ZKProof 5.5 in Barcelona was a blast! We focused on standardization, and all the 100 participants, well, participated! Here’s summary of the talks, for those who couldn’t make it, but also as reference for the workgroups we formed.
James and Kimberlee clearly explained the SIEVE IR (slides here), a collaborative specification enabling interoperability between frontends and backends. They invited the community to learn from their experience, presenting the IR as an extensible standard that could outlive the SIEVE program. By sharing lessons learned, they recruited participants to advance this specification effort, aligned on goals like flexibility and scalability, and built momentum to evolve these standards beyond SIEVE.
Overview:
- The IR provides a circuit representation of ZK proofs, designed through a formal process with multiple SIEVE teams.

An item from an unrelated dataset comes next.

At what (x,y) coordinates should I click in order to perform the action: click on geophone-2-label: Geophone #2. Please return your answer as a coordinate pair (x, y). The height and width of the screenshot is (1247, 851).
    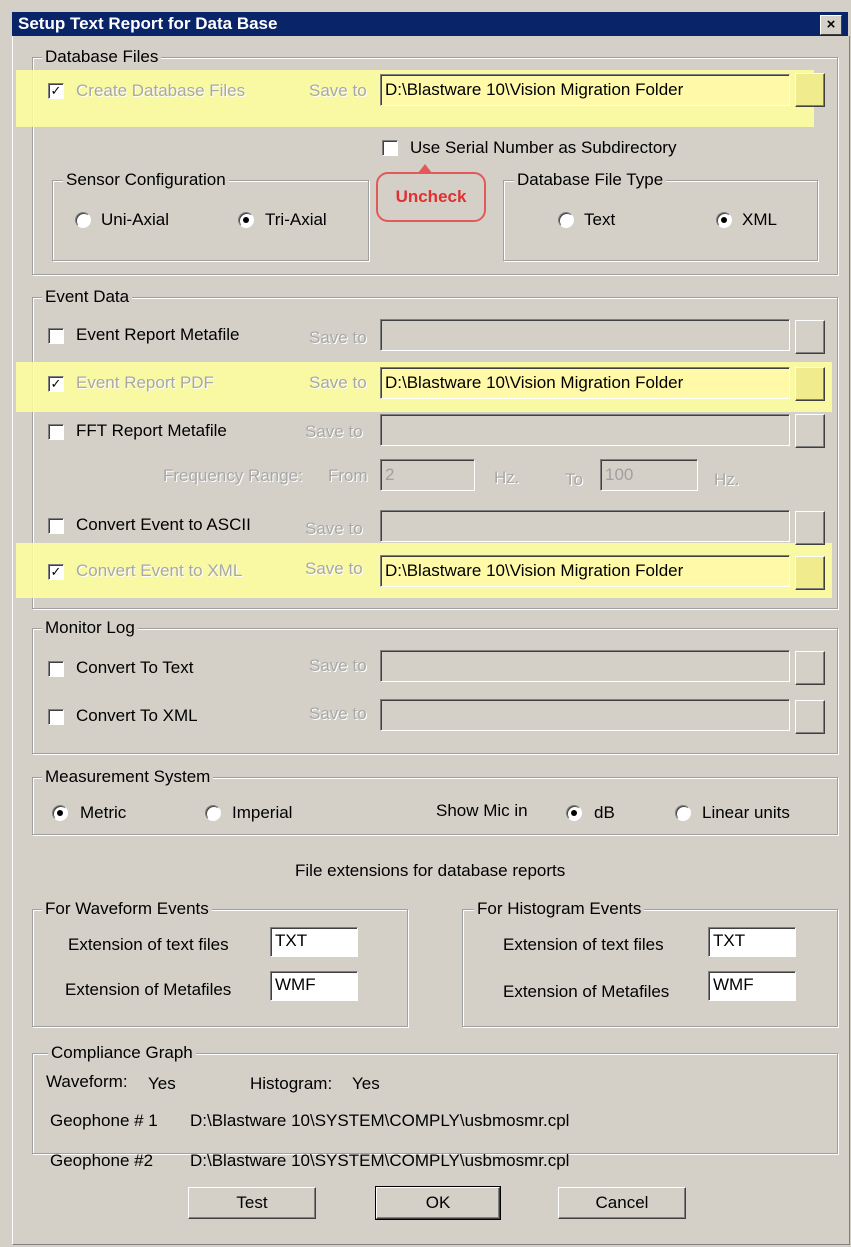
    Looking at the image, I should click on (102, 1160).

- Enables frontends to interface with diverse backends, promoting modular interoperability.
- Language features like types, gates, functions demonstrate extensibility.
- Memory management and field conversions handle large proofs across prime fields.
- Tools built on IR show range of applications in vulnerabilities, policy enforcement.
Lessons Learned:
- Understand different visions and find common ground across teams.
- Have a standard process with unbiased arbiter to move things forward.
- Flexibility and scalability were critical goals to support innovation.
- Specification has proven useful enough to continue leveraging.
Looking Ahead:
- IR could become a broader standard or interoperate with Plonk.
- Community should try it out and consider evolving it.
- Can build plugins to extend functionality without syntax changes.
- Resources available on GitHub to get started.
- Continued feedback will be important as standards iterate.
Key Takeaways:
- IR provides a collaborative, extensible specification for ZK circuits.
- Enables modular interoperability between frontends and backends.
- Valuable lessons on designing standards by committee.
- Opportunity to build on this and advance ZK standards.
- Community involvement will be critical to evolve IR beyond SIEVE.